Menargetkan Seorang Muslim

Namun inkonsistensi logis bukan satu-satunya masalah. Pernyataan rabi itu sengaja menargetkan Mamdani karena ia berani menyebut kenyataan apa adanya: genosida di Gaza adalah genosida. Banyak Yahudi bergabung dengan ribuan warga New York lainnya untuk mendukung Mamdani, yang membuat para pendukung genosida semakin marah.

Tidak semua rabi mendukung genosida. Banyak yang menolak menandatangani kebencian rasial yang disusun rabi reaksioner yang selaras dengan kejahatan Israel terhadap kemanusiaan.

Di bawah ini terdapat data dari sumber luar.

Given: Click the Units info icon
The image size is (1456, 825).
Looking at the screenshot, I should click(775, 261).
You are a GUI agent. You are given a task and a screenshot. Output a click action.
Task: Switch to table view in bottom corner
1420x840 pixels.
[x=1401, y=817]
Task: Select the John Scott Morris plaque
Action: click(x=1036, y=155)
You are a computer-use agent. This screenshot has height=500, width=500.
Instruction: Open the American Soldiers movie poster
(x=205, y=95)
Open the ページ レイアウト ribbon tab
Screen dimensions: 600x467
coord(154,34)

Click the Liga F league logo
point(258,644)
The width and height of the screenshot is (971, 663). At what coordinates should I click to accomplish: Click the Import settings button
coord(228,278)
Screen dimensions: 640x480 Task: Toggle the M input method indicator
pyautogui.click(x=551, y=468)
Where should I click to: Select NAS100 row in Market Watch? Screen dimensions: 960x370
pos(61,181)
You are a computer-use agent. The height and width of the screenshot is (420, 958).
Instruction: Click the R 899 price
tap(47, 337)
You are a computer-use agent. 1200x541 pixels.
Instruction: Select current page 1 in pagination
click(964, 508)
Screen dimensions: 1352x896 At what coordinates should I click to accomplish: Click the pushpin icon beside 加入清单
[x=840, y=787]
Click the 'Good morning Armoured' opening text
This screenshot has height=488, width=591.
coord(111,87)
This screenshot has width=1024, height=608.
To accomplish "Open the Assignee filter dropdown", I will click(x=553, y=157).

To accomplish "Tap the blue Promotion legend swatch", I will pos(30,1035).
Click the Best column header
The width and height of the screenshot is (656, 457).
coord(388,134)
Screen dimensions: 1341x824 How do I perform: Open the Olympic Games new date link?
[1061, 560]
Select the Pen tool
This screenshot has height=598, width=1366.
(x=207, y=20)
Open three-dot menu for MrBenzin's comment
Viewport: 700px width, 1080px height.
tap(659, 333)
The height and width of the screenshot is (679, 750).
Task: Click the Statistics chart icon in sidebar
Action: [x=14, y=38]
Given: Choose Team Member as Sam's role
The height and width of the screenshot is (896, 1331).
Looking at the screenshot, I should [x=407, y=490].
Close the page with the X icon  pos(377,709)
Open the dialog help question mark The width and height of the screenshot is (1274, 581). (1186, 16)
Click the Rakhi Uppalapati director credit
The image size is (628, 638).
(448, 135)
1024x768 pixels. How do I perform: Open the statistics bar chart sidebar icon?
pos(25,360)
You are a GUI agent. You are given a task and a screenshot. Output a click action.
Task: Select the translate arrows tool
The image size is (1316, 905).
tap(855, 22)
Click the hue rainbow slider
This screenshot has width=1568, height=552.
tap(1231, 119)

Sejak pemilihan pendahuluan Juni, yang terjadi bukanlah pertarungan Yahudi vs. Muslim. Ini pertarungan antara pemimpin Yahudi yang mendukung genosida di Gaza beserta konstituensinya yang menyusut, melawan dunia yang menyaksikan genosida brutal Israel terhadap Palestina. Pemilihan ini juga menjadi barometer jutaan warga Amerika yang menolak kelas miliarder dan rabi yang menyalahgunakan sumber daya AS untuk mendukung kejahatan kemanusiaan.

Koalisi Pelangi Mengalahkan Mesin Kebencian

Rabi pendukung genosida, para miliarder mereka, tabloid harian seperti The New York Times, New York Post, Fox News, dan CBS News yang baru dibeli, melakukan segala cara untuk mendemonisasi kandidat Muslim tunggal—dan tetap kalah. Mereka kalah bukan oleh Muslim, tetapi oleh koalisi pelangi warga New York, termasuk banyak Yahudi yang bebas, merebut kembali otonomi dan martabat iman mereka.

Zionis pendukung genosida tidak keberatan dengan genosida itu sendiri, tetapi keberatan jika disebut genosida. Mereka ingin ikut membantai seluruh bangsa—pria, wanita, anak-anak—tetapi menolak disebut seperti itu.

Dalam kampanye dari Juni hingga November, Mamdani menyingkap mesin Islamofobia yang dijalankan para Zionis pendukung genosida untuk memuja, menjauhkan, dan mendemonisasi jutaan Muslim Amerika demi koloni pemukim Israel.

Mamdani adalah Muslim, lahir dari ayah Muslim dan ibu Hindu. Ia mengecam genosida Israel terhadap Palestina. Ia tidak percaya pada rezim apartheid rasial Israel. Ia menegaskan: jika Benjamin Netanyahu, buronan kriminal perang Israel, datang ke New York, ia akan menegakkan hukum internasional dan menangkapnya. Ia menolak menyembah mafia Zionis atau menyatakan akan pergi ke Israel jika terpilih walikota.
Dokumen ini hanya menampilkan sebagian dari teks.